Abstract:Recent studies have adopted pre-trained language models, such as CodeT5 and CodeGPT, for automated program generation tasks like code generation, repair, and translation. Numerous language model-based approaches have been proposed and evaluated on various benchmark datasets, demonstrating promising performance. However, there is still uncertainty about the reliability of these models, particularly their realistic ability to consistently transform code sequences. This raises the question: are these techniques sufficiently trustworthy for automated program generation? Consequently, Further research is needed to understand model logic and assess reliability and explainability.
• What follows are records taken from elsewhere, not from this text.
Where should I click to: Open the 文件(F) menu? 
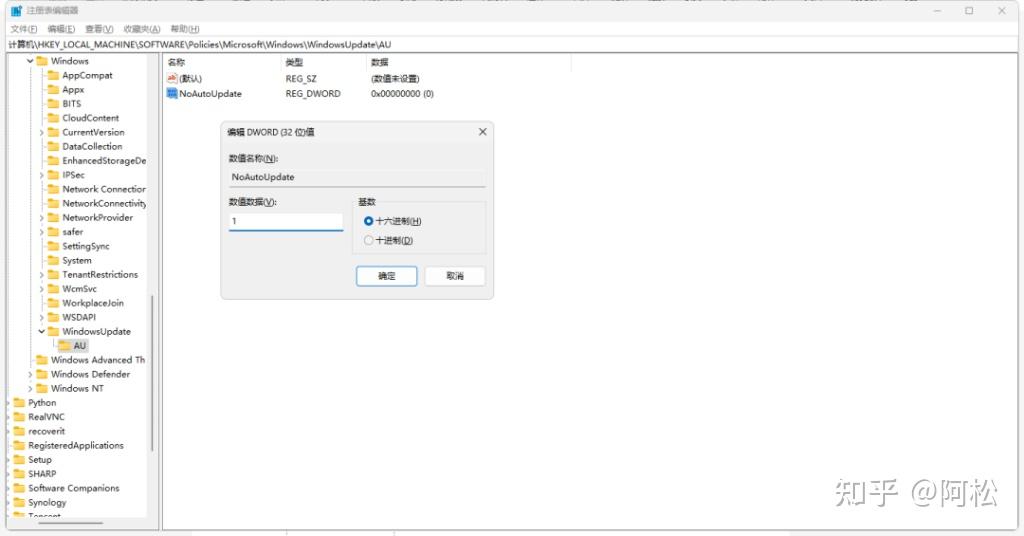24,29
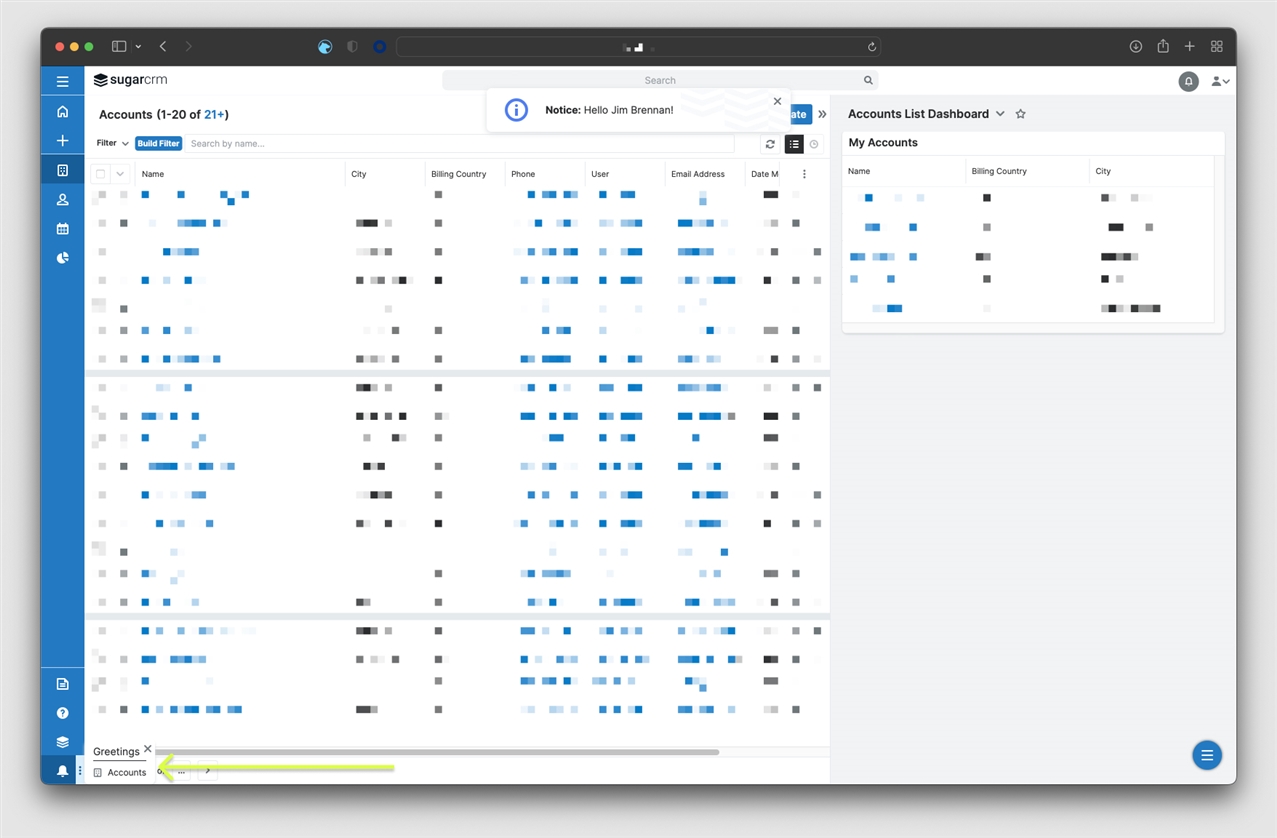Switch list density using the list view toggle
The width and height of the screenshot is (1277, 838).
(794, 144)
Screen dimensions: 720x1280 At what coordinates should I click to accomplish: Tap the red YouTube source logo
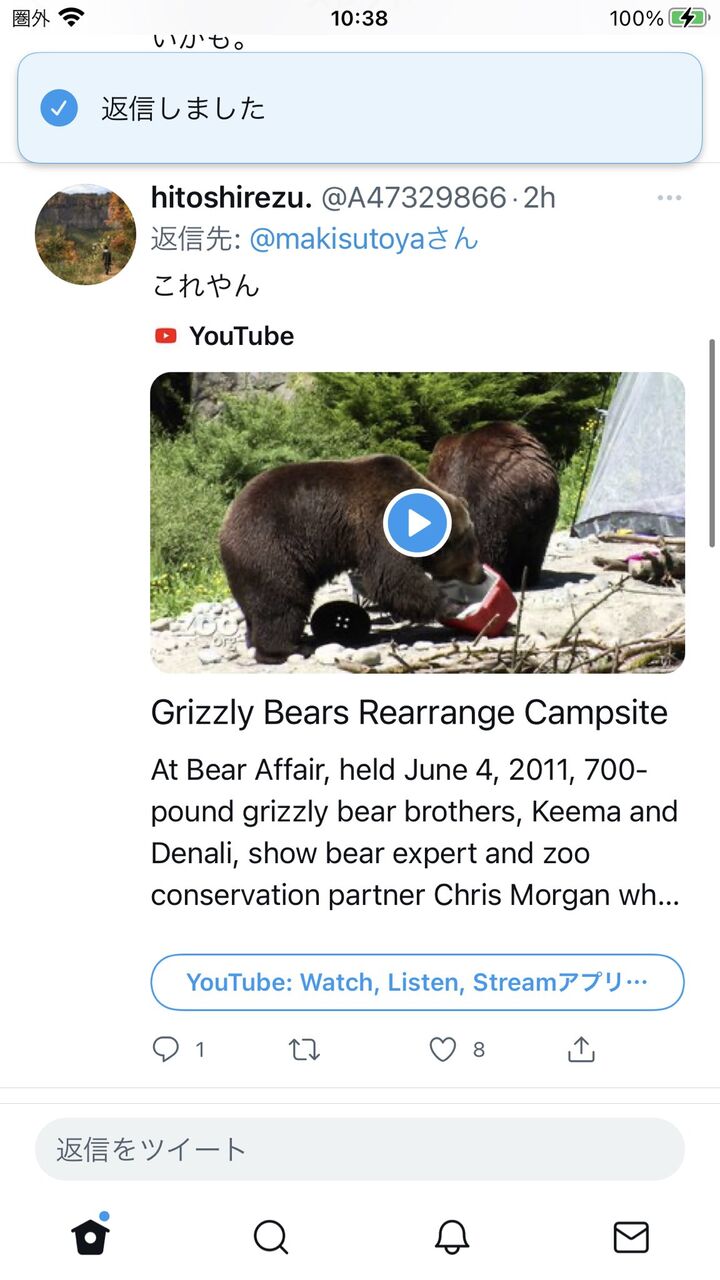[x=166, y=336]
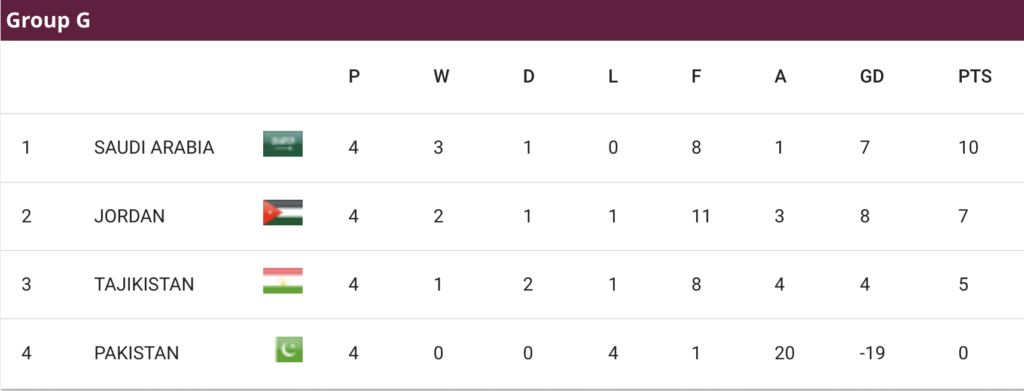Click the PTS column header
The width and height of the screenshot is (1024, 391).
[975, 77]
To bridge these research gaps, we conduct a thorough empirical study of eight popular language models on five representative datasets to determine the capabilities and limitations of automated program generation approaches. We further employ advanced explainable AI approaches to highlight the tokens that significantly contribute to the code transformation. We discover that state-of-the-art approaches suffer from inappropriate performance evaluation stemming from severe data duplication, causing over-optimistic results. Our explainability analysis reveals that, in various experimental scenarios, language models can recognize code grammar and structural information, but they exhibit limited robustness to changes in input sequences. Overall, more rigorous evaluation approaches and benchmarks are critical to enhance the reliability and explainability of automated program generation moving forward. Our findings provide important guidelines for this goal.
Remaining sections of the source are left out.